Amid questions and criticism, Louisiana's top school board Tuesday delayed a vote on major changes to a Baton Rouge charter school for students with dyslexia.
The school is the Louisiana Key Academy, which has about 300 students in grades 1-5 and is led by Dr. Laura Cassidy, who is the wife of U.S. Sen. Bill Cassidy, R-Baton Rouge.
It is also one of the few public or private schools for students who have trouble reading and difficulties recognizing words – dyslexia.
State Superintendent of Education John White noted that charter schools face state reviews when they are one year away from the end of their initial authorization. The school got an "F" for its 2016 state-issued letter grade.
"In this case Louisiana Key Academy has not met the conditions for extension," White said. But he recommended that the school get a probationary extension, subject to changes in school operations.
The new rules would revamp the way the school is measured by the state Board of Elementary and Secondary Education, and require most students to take annual state exams during the 2017-18 school year.
BESE President Jim Garvey, an attorney from Metairie, sought and won approval for a delay on the proposal until January.
Garvey said the delay is needed because questions remain on school changes, including how to craft a rubric to measure student progress.
"I think we can do that in the next 30 days," he said.
The school was authorized by BESE in 2012.
Children are immersed in language therapy in hopes they can become fluent readers.
President Barack Obama has signed into law legislation backed by U.S. Sen. Bill Cassidy that…
"I trust the BESE board will do the right thing," Dr. Laura Cassidy, president and chairwoman of the board that oversees the school, said after the meeting.
While a probationary extension is unusual, White said state law allows it and does not spell out any criteria. "This is not a cut and dry issue under the law," he said.
White said later that, since families opted students out of state tests, "BESE has no verifable record as to student skills."
Test results are usually the key barometer on whether charters are extended.
Critics questioned how the state's review unfolded.
Scott Richard, executive director of the Louisiana School Boards Association, said the issue points up the need for more transparency in the review of charter schools, which are public schools run by non-governmental boards.
"It continues to be a process that deserves more discussion." Richard told BESE.

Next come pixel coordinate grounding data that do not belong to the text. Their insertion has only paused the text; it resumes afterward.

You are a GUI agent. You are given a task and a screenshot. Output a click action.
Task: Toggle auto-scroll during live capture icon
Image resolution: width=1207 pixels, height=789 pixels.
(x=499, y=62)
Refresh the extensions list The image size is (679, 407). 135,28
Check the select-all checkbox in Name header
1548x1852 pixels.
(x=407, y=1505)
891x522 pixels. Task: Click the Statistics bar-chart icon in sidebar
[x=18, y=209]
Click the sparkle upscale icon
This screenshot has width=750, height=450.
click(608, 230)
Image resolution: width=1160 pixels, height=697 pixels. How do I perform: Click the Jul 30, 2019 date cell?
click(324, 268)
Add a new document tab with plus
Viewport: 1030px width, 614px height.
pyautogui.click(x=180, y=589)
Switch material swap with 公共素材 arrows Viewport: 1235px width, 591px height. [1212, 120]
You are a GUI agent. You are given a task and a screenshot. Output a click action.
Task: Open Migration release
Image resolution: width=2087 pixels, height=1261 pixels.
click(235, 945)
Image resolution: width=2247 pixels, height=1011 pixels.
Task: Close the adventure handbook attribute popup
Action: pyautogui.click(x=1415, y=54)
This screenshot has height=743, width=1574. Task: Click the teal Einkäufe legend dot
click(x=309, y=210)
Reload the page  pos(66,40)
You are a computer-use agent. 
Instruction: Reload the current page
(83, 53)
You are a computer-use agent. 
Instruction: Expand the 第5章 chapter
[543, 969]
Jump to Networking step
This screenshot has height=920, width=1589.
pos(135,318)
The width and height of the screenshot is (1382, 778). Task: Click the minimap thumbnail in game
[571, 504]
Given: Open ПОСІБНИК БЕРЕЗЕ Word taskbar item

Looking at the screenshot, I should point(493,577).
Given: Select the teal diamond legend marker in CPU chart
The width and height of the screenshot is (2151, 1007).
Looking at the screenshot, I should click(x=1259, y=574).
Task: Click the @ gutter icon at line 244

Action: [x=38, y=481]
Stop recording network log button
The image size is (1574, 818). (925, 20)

Brian LeJeune, president of the Louisiana Association of School Superintendents, said an ongoing review of school policies should include the charter school renewal process "so we don't have situations like this."
Caroline Roemer, executive director of the Louisiana Association of Public Charter Schools, said the state has one of the top-rated charter school laws in the nation. "I disagree that this process is less than transparent," Roemer said.
After the meeting, Garvey said he wants to see how the state can come up with a new way to assess students since state-mandated exam results will mean little. "As a whole the school is going to fail every year," he said.
Garvey said that, because of the school's ambitious agenda, BESE can employ an alternative rubric "that focuses on how they are doing with dyslexic students compared to two things."
"One, how other Louisiana schools are doing with dyslexic students, and two how other schools nationwide are doing with dyslexic students," he said.
Cassidy said questions about the school, which has a waiting list , stem in part from the nature of its students, including the fact that none read on grade level.
Kristie Manuel, who has a son who attends Key Academy, said her family moved to Louisiana strictly because of what the academy offers.
"My son changed overnight." Manuel told BESE. "When he started going to school for dyslexic students, he stopped having meltdowns."